Given the number of farmers’ markets popping up all over the state (the Federation of Massachusetts Farmers’ Markets is actually posing the question “Are there too many farmers’ markets?” at its annual meeting), it’s becoming easier to know and have conversations with the people who grow your food. This is an important (agri)cultural moment. You have the opportunity to ask a farmer how s/he prepares the hakurei turnips or broccoli raab you’re considering buying. You can also ask the farmer about his or her growing practices. But what exactly are you hoping to learn? What issues do you consider important in the production of the food you eat?
I think we can all agree that we’d prefer to eat foods that haven’t been treated with chemical pesticides, fungicides or fertilizers. It’s common sense: don’t put stuff that’s contacted stuff with skull and crossbones on the package in your mouth. And the organic label gives us some assurance that the foods we’re ingesting are clean in this way. But what if you’d like to know how the farm that produced your organic broccoli manages soil fertility, or where their irrigation water comes from, or what their position is on using plastics in the greenhouse or in the fields to suppress weeds. An article entitled “Organic Agriculture May be Outgrowing its Ideals” published this December in the New York Times describes the agricultural boom in the Mexican Baja peninsula where organic farmers are “planting the beach” and sucking ground water dry in order to keep up with the American demand for organic tomatoes, basil and peppers. These farms mono-crop, ship foods thousands of miles, and use energy in an unregulated manner to run greenhouses. So from the standpoint of sustainability or environmental common sense, what makes these products desirable aside from the fact that chemicals haven’t been applied to them?

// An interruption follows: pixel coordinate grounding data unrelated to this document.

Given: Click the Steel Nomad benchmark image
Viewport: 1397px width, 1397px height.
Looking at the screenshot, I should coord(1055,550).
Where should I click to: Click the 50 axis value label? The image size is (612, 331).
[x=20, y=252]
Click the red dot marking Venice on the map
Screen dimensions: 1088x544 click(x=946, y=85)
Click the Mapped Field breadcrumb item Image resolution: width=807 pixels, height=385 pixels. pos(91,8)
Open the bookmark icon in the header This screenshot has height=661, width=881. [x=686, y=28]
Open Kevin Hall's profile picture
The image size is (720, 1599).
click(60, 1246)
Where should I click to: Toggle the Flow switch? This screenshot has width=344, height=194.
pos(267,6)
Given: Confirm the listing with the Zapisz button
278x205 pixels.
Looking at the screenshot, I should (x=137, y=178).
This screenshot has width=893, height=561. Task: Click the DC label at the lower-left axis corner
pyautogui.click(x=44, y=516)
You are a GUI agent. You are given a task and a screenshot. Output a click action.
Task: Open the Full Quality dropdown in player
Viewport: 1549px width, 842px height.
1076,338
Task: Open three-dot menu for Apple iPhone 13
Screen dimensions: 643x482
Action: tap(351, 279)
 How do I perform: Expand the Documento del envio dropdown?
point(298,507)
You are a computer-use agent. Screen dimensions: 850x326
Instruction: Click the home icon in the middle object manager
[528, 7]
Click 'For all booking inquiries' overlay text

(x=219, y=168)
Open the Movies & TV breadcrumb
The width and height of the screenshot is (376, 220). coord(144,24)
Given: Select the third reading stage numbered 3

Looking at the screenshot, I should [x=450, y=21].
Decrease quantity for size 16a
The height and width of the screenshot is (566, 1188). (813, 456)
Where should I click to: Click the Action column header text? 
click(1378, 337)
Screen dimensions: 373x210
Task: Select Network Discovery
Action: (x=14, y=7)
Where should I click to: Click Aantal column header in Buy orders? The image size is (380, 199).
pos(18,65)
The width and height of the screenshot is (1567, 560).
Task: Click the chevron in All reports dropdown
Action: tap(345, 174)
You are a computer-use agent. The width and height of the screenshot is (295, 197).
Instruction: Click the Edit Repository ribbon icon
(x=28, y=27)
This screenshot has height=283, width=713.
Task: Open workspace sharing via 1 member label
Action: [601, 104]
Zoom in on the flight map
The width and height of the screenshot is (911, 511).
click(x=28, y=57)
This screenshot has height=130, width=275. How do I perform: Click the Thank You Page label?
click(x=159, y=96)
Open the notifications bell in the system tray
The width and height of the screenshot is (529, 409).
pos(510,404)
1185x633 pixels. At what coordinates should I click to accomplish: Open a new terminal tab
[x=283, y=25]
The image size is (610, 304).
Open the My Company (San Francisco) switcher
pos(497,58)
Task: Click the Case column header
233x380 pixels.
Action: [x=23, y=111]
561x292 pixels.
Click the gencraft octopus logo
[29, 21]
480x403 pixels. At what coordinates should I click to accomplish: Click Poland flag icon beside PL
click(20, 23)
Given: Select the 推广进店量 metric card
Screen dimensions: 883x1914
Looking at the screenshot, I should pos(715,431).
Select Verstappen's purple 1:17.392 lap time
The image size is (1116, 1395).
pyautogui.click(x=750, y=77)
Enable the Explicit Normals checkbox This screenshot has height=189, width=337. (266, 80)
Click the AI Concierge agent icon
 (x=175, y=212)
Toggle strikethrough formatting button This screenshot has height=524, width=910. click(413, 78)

At Drumlin Farm, we try to pay attention to as many environmental factors as possible in growing the food we eat and sell to the public. We don’t irrigate because we don’t want to use fuel to pump water to irrigate crops. Instead, we build soil organic matter by resting fields two out of every seven growing seasons and by applying compost that we make at the farm from our own animal manures. Soils high in organic matter have a greater capacity to hold water and nourish crops even during dry conditions. The organic standard does not require farms to rest fields, or use compost, or control their use of water, or limit the amount of plastic they use to suppress weeds. If you’ve ever traveled south of Santa Cruz, you may have seen fields that stretch to the horizon covered in black plastic and planted to strawberries. These fields may or may not be certified organic, yet all that plastic will have to be thrown away at the end of each season. At Drumlin Farm, instead of using black plastic, we cultivate the soil in order to control weeds. We do this by hand with hoes or with implements that we pull behind a tractor. And yes, in doing this we burn diesel fuel and thereby emit greenhouse gases. We have room to further “green” our approach, and yet we are already leagues beyond what certifying agencies require of organic farms. We want to inspire our customers to think more deeply about sustainable farming practices, and we feel that the organic label begins and ends that conversation at an unacceptably basic level: this food is safe; it hasn’t been poisoned. But what other farming practices are behind that organic strawberry? We need to know the answer to this question in order to advocate for more sustainable farming practices and to make more responsible choices.